В станице Егорлыкской, в большом храме, прошли торжественные Пасхальные богослужения. Пасха в 1918 году была поздняя — 21 апреля. Алексеев исповедался и причастился Святых Христовых Тайн. Его дочь вспоминала: «Отец не надеялся, что придется ему встретить Великий Праздник в храме Божием. Для оставшихся в живых добровольцев Чудом Божиим представлялись те маленькие радости жизни, которые в повседневной, мирской суете являлись привычными и незаметными»{112}.

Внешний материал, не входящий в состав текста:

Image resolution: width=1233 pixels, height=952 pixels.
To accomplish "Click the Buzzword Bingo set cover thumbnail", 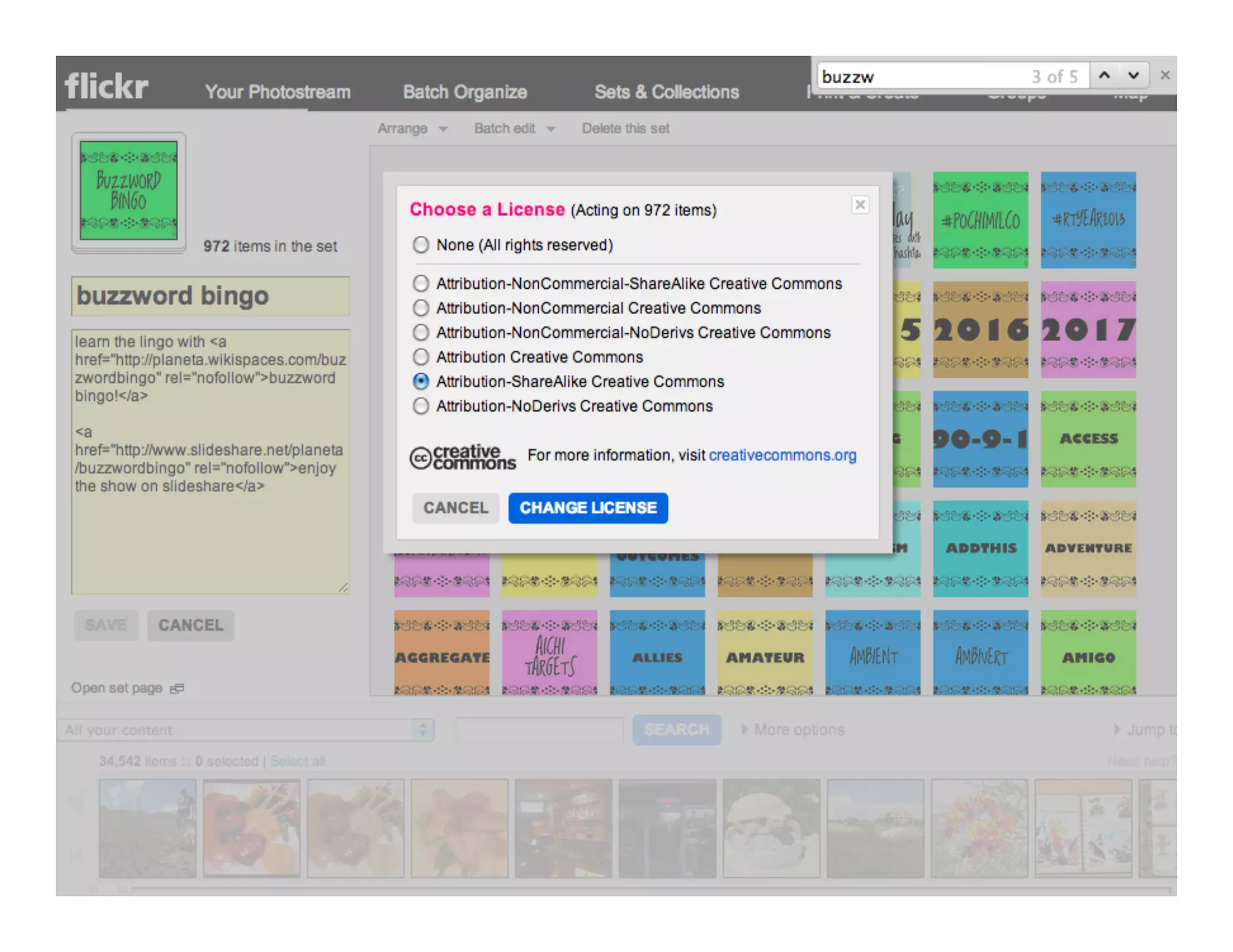I will pyautogui.click(x=129, y=191).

19 апреля, вернувшись после окончания «Ледяного похода» в Задонье, Алексеев из станицы Мечетинской отправил письмо в Новочеркасск, к семье. В нем он изложил свои душевные переживания, отразил свои надежды и снова подчеркнул необходимость веры в Волю Божию: «Как тяжелый камень, свалившись с души моей, облегчил ее, утолил безысходную печаль, обратил мысль со словами благодарности к Богу… Все мы живы и здоровы, живы и здоровы находящиеся при мне. А по теперешнему времени — это и чудо, и милость Господня. Я не искал смерти, но не считал достойным прятаться от нее… Побуждения нравственные толкали меня вперед и заставляли спокойно относиться к вопросу о переходе в другой мир. Устал я думой бесконечно, полное неведение о Тебе, детях, нескончаемая поэтому тревога, никогда меня не покидавшая. Устал и телом, ослабел, так как плохая вода… полная неаккуратность в моих болезненных делах расшатали меня. Но приходится пока дух поставить выше тела. Теперь и в армии, вернее — в отряде, живется легче, с Деникиным полное согласие и совместное решение вопросов на пользу общую».